▶ [Set of tasks]:
(A) Please retype the passage of the post on educational attainment in Alabama between "A part of my" and "year population estimates.", inclusive.
(B) In the post on educational attainment in Alabama, what is New York's overall rate of people holding a bachelor's degree or higher?

▶ [Extracted text]:
A part of my responsibilities as a post-doc here at Alabama entails helping faculty with seeking out external funding for projects. One of these projects has involved developing a program to promote educational outreach throughout the state. In the course of this work I’ve been digging through some data on educational attainment rates in Alabama. In terms of learning about the political and economic characteristics of my new state, this has been an informative exercise. I also think it’s helpful in illustrating the benefits of digging through your data, and helps to shed some light on the benefits of considering the distribution of your data more carefully, and so I thought I’d write a quick post on the subject. For the purposes of this post I’ll be drawing on data collected from the American Community Survey‘s 2006–2010 five year population estimates.
The mean percentage of Alabama’s population holding a bachelor’s degree or higher for this time period is 21.7%. Compare this figure with that of my home state—New York’s overall rate is 32.1%. This is a fairly large disparity, but further disparities emerge when we begin to disaggregate the data by race. The graph below shows the mean value of this same variable across the black and white populations of both states.
From this we can see that the total values mask some important differences between groups within each state. In both cases the college attainment rate of the white population is slightly higher than the overall mean value. Alternatively, the attainment for the black population is significantly lower than the overall mean value in each state. Even New York, which on its face appears to have a significantly higher overall college attainment rate, is not much different from Alabama when we compare black college attainment rates with Alabama’s values.

▶ [Dataset records]:

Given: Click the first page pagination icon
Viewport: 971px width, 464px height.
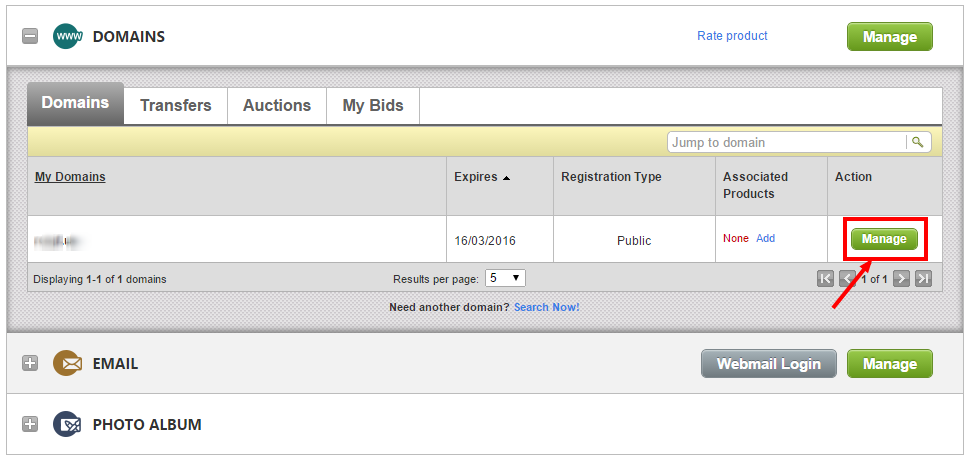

...

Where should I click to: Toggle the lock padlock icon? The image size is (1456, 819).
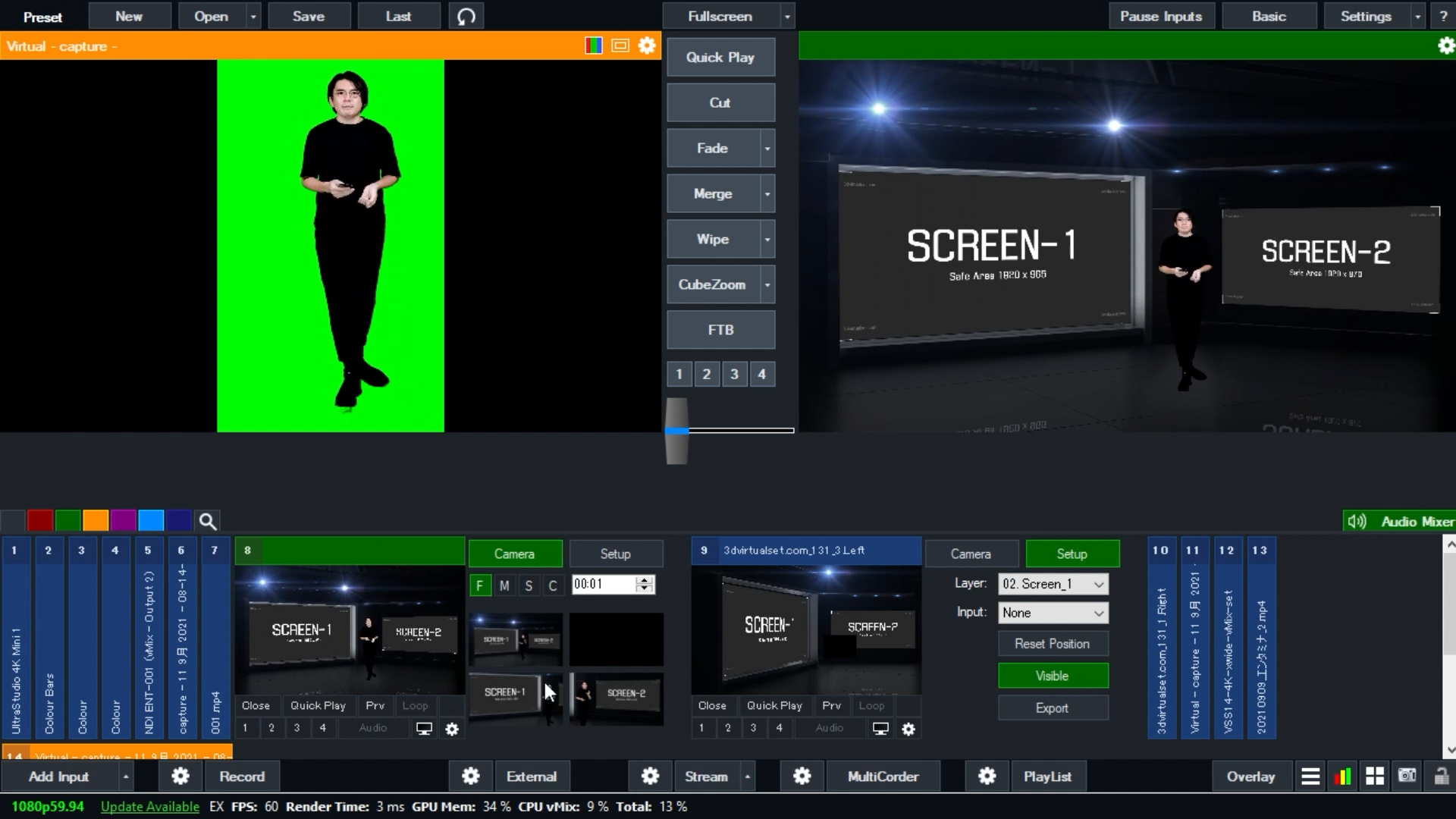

* * *

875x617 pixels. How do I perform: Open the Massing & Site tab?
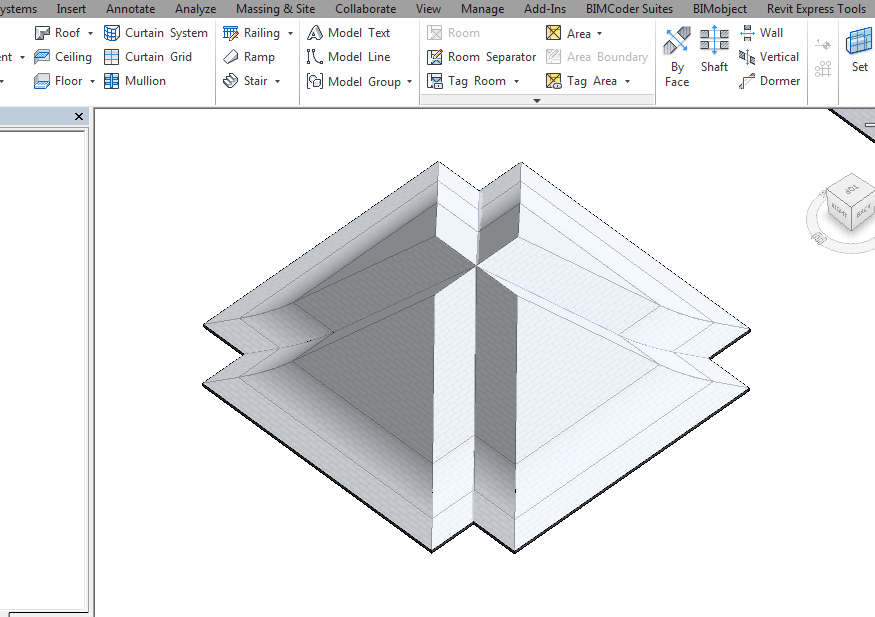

▶ [Expected answers]:
(A)
A part of my responsibilities as a post-doc here at Alabama entails helping faculty with seeking out external funding for projects. One of these projects has involved developing a program to promote educational outreach throughout the state. In the course of this work I’ve been digging through some data on educational attainment rates in Alabama. In terms of learning about the political and economic characteristics of my new state, this has been an informative exercise. I also think it’s helpful in illustrating the benefits of digging through your data, and helps to shed some light on the benefits of considering the distribution of your data more carefully, and so I thought I’d write a quick post on the subject. For the purposes of this post I’ll be drawing on data collected from the American Community Survey‘s 2006–2010 five year population estimates.

(B) 32.1%